Robert Puentes argues that a new federal interagency partnership, debuted before the Senate this week, could provide the federal leadership necessary for a unified vision of transportation, housing, and environmental policy designed to tackle our interrelated economic, energy, and climate challenges.
By the annals of Congress, it's seemingly unremarkable, but an extraordinary hearing took place this week at the Senate Banking Committee. The secretaries of Transportation, Housing and Urban Development, and the administrator of the Environmental Protection Agency, appeared together and specifically spoke about cooperating to tackle the big economic, energy, and environmental challenges facing the country.
To do so, they promised a fundamentally new approach to transportation policy and recognized that the system we have in place today is no longer up to the task.
It may not seem like much, but it is a sea change in how Washington does business. It's also a necessary change as we'll need every ounce of creativity and innovation to surmount the historic economic, energy, and environmental hurdles we face today.
This nation's growth will magnify the task. Between now and 2030, it is anticipated that we will develop another 213 billion square feet of homes, retail facilities, office buildings and other structures. That's two-thirds the amount of built space existing in the United States today.

So, how and where we build in the future carries far-reaching implications for the health of our environment, our energy security, and our economic recovery-and will continue to impact our metropolitan areas' success and America's ability to compete globally.
Unfortunately, at the precise time when the nation desperately needs to prioritize its limited resources (given the economic downturn) federal policy on these fronts is only slowly coming into focus.
Foremost are several structural problems.
Overall, the federal government is absent where it should be present on such critical matters as stimulating metropolitan problem solving. Next, federal policies addressing housing and transportation are compartmentalized and ultimately fail to make the necessary connections with land use. And, in addition to being separated, some related federal policies actually seem to work at cross-purposes.
So, in addition to the very fact that these three cabinet members discussed their approaches for a coordinated and integrated partnership, the hearing was notable for three specific proposals:
First is the articulation of a set of "livability principles" that will provide the basis for this new interagency partnership. The principles that the policies will support are certainly noteworthy: transportation choices, affordable housing, economic competitiveness, and stronger communities and neighborhoods.
And together they represent what has been missing for so long: federal leadership and a new, unified vision for integrated transportation, housing, and environmental policy.
Second is the announcement by committee Chairman Sen. Christopher Dodd (D-Conn.) to empower places through a new set of federally-funded competitive grants. These proposed grants would seek to assist states and metropolitan areas in one of their hardest tasks: developing truly integrated transportation, land use, and economic development plans to serve projected growth over the next several decades. They would be awarded to entice states and metropolitan areas to devise their own innovations for coping with congestion and greenhouse gas emissions across transportation, housing, land use, economic development, and energy policies.

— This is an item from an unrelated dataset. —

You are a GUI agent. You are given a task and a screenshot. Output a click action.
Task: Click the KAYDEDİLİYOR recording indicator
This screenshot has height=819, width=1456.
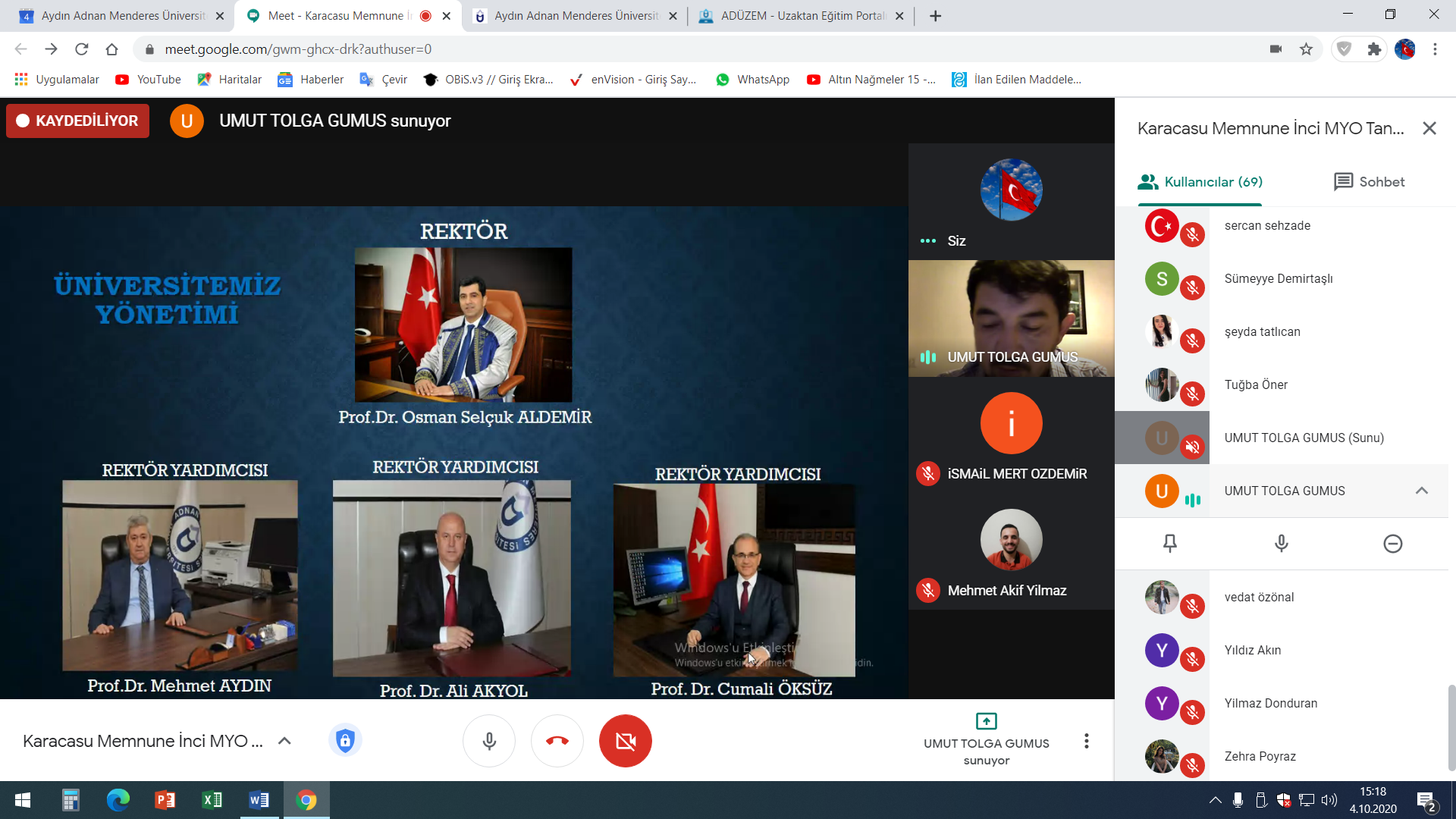pos(77,121)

Third was a pledge by the panel and the chairman to ensure that housing consumers and suppliers are made aware of the full direct costs of housing. The aim is to maximize government performance and redefine what we mean by "affordable" housing to take into account not only the cost of the housing, but also the cost of transportation and energy associated with that housing.

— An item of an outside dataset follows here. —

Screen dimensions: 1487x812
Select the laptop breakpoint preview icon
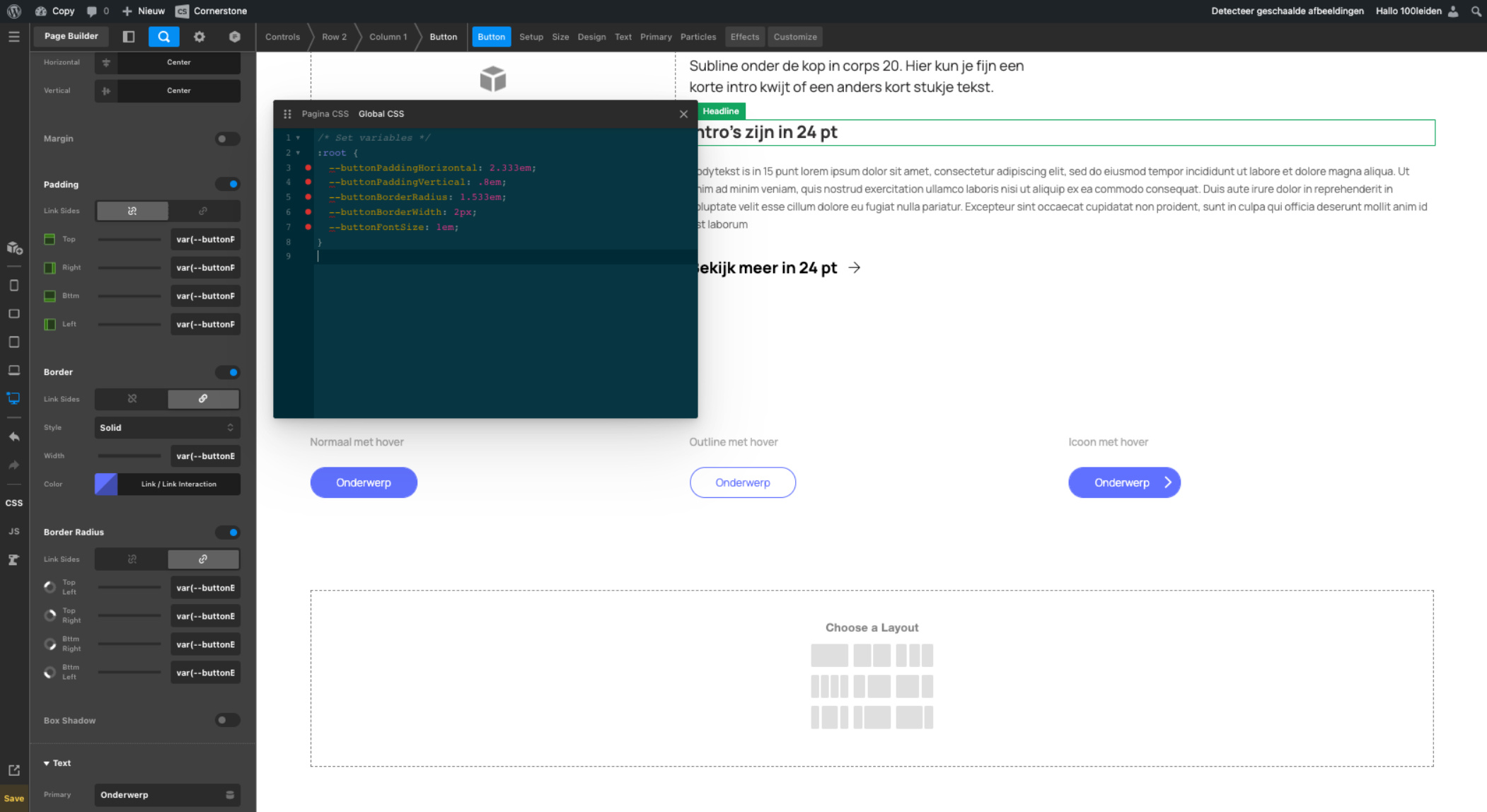(13, 370)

The hearing highlighted the Housing and Transportation Affordability Index, a groundbreaking innovation because it prices the trade-offs that households make between housing and transportation costs and the savings that derive from living in communities that are near shopping, schools, and work, and that boast a transit-rich environment. An interactive website developed by the Center for Neighborhood Technology shows how this tool can help consumers make informed decisions about which neighborhoods are truly affordable, and illuminate the implications of their policy and investment choices.
In the real world, families know that issues like transportation and housing and environmental protection are inextricably linked. What is clear is that Dodd, along with House Appropriations Subcommittee Chairman Rep. John Olver (D-Mass.) understands that in the specialized, stove-piped universe of federal and state bureaucracy, these issues can no longer be kept separate.
The interdisciplinary nature of these challenges justifies a more decisive federal policy that helps metropolitan areas promote energy and location-efficient development. And today's fiscally-constrained environment demands the kind of integrated approach to federal policy that was the focus of the Banking Committee hearing.
Robert Puentes is Senior Fellow in the Metropolitan Policy Program at the Brookings Institution. His work focuses on the broad array of policies and issues related to metropolitan growth and development. He is an expert on transportation and infrastructure, urban planning, growth management, suburban issues and housing.